▶ _Task description_: Copy the lines below exactly, from the line containing "Image resolution: width=1280 pixels, height=800" up to and including the line containing "should pyautogui.click(x=184, y=39).".

▶ _Records to use_:
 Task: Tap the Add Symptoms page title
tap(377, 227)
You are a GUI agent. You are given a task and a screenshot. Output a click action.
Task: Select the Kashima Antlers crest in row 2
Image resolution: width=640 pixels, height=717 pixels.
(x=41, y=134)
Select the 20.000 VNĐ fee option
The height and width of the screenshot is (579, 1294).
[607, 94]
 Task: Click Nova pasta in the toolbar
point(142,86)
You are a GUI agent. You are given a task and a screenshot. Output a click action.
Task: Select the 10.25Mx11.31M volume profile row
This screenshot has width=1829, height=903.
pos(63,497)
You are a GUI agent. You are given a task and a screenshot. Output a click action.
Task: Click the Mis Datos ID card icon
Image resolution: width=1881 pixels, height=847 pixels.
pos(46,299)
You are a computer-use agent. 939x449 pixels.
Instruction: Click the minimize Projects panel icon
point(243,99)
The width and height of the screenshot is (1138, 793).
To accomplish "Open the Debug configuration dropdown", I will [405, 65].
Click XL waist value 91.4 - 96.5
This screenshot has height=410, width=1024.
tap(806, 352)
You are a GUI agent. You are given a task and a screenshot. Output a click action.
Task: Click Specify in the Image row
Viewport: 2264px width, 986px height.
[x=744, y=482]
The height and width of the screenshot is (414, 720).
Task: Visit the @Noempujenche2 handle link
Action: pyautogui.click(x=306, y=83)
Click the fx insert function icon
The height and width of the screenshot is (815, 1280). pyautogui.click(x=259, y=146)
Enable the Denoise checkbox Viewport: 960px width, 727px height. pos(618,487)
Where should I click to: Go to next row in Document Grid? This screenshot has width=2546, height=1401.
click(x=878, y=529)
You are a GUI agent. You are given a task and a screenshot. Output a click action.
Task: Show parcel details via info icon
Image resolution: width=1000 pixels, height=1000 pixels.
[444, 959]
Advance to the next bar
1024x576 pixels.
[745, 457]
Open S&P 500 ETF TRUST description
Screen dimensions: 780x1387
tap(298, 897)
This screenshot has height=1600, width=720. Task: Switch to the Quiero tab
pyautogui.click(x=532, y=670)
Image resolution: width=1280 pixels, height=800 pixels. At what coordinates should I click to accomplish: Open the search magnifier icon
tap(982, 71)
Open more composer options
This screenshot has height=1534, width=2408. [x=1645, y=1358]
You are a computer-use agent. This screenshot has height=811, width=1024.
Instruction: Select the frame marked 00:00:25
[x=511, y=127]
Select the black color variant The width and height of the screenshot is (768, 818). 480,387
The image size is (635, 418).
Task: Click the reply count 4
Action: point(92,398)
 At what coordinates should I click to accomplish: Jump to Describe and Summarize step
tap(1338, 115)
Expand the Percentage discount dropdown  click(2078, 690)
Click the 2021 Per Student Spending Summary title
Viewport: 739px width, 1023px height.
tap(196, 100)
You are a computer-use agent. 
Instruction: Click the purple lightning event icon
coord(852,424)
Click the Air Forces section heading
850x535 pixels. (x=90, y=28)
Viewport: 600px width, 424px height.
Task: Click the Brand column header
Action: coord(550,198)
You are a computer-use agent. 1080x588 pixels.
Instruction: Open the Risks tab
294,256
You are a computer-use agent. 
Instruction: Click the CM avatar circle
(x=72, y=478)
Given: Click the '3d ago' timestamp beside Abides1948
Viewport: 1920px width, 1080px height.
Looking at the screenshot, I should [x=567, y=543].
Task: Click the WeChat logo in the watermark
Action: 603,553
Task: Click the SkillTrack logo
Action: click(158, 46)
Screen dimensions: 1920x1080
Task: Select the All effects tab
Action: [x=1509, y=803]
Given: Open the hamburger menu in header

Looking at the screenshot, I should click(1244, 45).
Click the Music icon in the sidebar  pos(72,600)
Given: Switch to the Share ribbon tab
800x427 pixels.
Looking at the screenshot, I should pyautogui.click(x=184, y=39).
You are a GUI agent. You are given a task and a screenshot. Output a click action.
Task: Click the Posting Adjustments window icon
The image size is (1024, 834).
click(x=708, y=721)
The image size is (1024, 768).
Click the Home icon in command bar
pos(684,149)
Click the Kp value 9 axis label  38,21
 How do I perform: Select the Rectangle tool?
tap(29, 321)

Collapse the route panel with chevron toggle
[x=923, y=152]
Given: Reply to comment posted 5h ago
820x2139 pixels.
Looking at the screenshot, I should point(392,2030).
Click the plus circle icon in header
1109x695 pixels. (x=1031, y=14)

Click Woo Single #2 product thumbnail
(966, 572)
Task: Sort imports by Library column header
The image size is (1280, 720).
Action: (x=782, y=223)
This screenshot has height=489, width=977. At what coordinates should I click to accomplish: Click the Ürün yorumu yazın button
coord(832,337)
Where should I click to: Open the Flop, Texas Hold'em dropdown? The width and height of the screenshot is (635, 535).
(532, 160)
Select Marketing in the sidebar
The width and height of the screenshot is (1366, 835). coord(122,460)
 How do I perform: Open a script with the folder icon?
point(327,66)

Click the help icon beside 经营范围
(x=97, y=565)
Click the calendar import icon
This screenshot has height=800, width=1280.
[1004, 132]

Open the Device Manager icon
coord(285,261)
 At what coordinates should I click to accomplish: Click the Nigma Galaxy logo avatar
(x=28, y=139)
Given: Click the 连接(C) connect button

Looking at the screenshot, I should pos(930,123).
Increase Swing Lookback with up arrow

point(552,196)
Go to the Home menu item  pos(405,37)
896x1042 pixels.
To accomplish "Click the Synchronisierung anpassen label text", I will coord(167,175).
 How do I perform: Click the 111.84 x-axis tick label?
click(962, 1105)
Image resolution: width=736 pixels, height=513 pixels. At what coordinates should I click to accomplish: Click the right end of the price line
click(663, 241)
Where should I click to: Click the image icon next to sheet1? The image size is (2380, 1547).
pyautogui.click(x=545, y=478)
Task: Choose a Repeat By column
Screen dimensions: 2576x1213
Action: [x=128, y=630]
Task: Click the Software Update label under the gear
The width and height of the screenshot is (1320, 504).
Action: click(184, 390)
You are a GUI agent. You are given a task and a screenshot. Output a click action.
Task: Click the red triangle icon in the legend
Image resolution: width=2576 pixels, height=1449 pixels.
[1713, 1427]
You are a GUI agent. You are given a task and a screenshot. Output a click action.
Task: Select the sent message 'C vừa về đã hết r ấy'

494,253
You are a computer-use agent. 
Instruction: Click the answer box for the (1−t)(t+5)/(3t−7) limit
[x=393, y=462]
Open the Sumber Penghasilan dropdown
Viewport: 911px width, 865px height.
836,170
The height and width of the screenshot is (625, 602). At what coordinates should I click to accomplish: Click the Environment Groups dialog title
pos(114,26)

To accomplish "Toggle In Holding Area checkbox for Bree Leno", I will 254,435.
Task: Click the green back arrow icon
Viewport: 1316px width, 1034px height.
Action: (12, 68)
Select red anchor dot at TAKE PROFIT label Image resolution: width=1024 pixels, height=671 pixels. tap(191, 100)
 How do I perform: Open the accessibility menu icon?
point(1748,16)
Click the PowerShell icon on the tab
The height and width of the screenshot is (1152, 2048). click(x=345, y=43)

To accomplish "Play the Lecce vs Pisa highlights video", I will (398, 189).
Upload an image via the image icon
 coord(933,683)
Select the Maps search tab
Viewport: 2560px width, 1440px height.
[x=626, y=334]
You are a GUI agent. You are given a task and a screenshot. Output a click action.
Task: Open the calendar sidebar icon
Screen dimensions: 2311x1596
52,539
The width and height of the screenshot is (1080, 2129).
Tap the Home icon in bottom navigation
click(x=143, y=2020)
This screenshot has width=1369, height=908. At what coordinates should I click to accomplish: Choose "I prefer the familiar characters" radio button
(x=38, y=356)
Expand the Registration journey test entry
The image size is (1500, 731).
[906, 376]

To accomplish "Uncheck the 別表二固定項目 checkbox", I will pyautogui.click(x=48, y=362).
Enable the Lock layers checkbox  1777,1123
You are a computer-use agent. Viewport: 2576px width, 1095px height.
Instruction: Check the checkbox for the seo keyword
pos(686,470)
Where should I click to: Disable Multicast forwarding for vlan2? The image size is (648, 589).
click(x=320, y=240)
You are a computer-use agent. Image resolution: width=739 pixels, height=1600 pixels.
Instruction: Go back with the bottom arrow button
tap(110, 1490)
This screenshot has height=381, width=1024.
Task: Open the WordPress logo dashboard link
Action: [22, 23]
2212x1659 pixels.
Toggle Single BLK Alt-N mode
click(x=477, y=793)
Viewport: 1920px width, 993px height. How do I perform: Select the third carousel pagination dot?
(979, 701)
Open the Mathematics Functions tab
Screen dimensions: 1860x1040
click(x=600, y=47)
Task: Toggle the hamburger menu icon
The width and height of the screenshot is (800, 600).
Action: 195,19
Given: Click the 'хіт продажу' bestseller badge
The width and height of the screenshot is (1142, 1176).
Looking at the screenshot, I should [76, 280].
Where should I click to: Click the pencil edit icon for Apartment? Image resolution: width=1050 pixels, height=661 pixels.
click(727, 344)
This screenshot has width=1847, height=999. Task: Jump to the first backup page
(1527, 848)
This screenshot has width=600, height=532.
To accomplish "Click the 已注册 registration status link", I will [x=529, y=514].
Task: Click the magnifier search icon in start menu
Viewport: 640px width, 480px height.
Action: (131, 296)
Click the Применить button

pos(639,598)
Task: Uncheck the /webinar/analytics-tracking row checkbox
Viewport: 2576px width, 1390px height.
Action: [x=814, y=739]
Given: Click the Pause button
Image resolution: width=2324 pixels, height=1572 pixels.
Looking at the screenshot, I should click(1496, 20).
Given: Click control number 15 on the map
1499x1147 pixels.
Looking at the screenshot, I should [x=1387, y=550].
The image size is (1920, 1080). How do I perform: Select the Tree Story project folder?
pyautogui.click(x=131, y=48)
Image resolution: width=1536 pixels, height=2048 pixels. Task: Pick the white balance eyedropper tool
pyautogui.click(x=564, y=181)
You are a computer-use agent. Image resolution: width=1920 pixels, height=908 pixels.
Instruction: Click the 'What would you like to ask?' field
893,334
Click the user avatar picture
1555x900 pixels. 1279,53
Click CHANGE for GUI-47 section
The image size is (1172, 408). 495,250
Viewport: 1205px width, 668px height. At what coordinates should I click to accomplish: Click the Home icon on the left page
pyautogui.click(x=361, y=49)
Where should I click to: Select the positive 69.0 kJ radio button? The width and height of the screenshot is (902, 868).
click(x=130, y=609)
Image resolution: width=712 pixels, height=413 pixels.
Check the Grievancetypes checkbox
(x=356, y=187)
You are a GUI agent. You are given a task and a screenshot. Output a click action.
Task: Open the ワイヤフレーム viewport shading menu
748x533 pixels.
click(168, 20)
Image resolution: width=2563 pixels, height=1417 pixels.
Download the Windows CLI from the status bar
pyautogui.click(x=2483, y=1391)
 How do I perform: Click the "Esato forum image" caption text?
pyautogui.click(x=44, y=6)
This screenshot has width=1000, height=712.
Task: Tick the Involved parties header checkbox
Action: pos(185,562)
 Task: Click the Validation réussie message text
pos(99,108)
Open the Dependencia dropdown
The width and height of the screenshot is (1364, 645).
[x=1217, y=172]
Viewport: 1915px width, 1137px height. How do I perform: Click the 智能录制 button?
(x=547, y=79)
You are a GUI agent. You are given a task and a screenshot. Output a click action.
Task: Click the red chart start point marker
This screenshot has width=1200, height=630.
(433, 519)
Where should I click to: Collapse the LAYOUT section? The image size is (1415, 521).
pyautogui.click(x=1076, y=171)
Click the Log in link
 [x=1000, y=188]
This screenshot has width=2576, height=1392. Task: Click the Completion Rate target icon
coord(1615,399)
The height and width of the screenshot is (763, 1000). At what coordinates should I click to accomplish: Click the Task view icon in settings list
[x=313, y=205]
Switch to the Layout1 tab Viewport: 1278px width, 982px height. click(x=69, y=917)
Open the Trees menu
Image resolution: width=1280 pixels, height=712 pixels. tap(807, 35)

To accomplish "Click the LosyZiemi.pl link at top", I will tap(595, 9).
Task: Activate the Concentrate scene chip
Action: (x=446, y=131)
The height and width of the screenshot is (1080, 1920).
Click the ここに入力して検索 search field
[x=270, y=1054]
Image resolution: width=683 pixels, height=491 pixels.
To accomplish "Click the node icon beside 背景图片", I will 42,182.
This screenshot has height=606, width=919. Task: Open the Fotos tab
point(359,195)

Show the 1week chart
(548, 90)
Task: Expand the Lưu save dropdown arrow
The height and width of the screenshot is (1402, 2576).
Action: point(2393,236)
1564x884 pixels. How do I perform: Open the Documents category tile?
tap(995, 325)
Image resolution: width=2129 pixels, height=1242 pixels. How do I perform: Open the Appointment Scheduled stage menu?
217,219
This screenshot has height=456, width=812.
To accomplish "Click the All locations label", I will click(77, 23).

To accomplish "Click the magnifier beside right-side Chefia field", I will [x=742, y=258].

▶ _Correct response_:
Image resolution: width=1280 pixels, height=800 pixels. At what coordinates should I click to accomplish: Open the search magnifier icon
tap(982, 71)
Open more composer options
This screenshot has height=1534, width=2408. [x=1645, y=1358]
You are a computer-use agent. This screenshot has height=811, width=1024.
Instruction: Select the frame marked 00:00:25
[x=511, y=127]
Select the black color variant The width and height of the screenshot is (768, 818). 480,387
The image size is (635, 418).
Task: Click the reply count 4
Action: point(92,398)
 At what coordinates should I click to accomplish: Jump to Describe and Summarize step
tap(1338, 115)
Expand the Percentage discount dropdown  click(2078, 690)
Click the 2021 Per Student Spending Summary title
Viewport: 739px width, 1023px height.
tap(196, 100)
You are a computer-use agent. 
Instruction: Click the purple lightning event icon
coord(852,424)
Click the Air Forces section heading
850x535 pixels. (x=90, y=28)
Viewport: 600px width, 424px height.
Task: Click the Brand column header
Action: coord(550,198)
You are a computer-use agent. 1080x588 pixels.
Instruction: Open the Risks tab
294,256
You are a computer-use agent. 
Instruction: Click the CM avatar circle
(x=72, y=478)
Given: Click the '3d ago' timestamp beside Abides1948
Viewport: 1920px width, 1080px height.
Looking at the screenshot, I should [x=567, y=543].
Task: Click the WeChat logo in the watermark
Action: 603,553
Task: Click the SkillTrack logo
Action: click(158, 46)
Screen dimensions: 1920x1080
Task: Select the All effects tab
Action: [x=1509, y=803]
Given: Open the hamburger menu in header

Looking at the screenshot, I should click(1244, 45).
Click the Music icon in the sidebar  pos(72,600)
Given: Switch to the Share ribbon tab
800x427 pixels.
Looking at the screenshot, I should pyautogui.click(x=184, y=39).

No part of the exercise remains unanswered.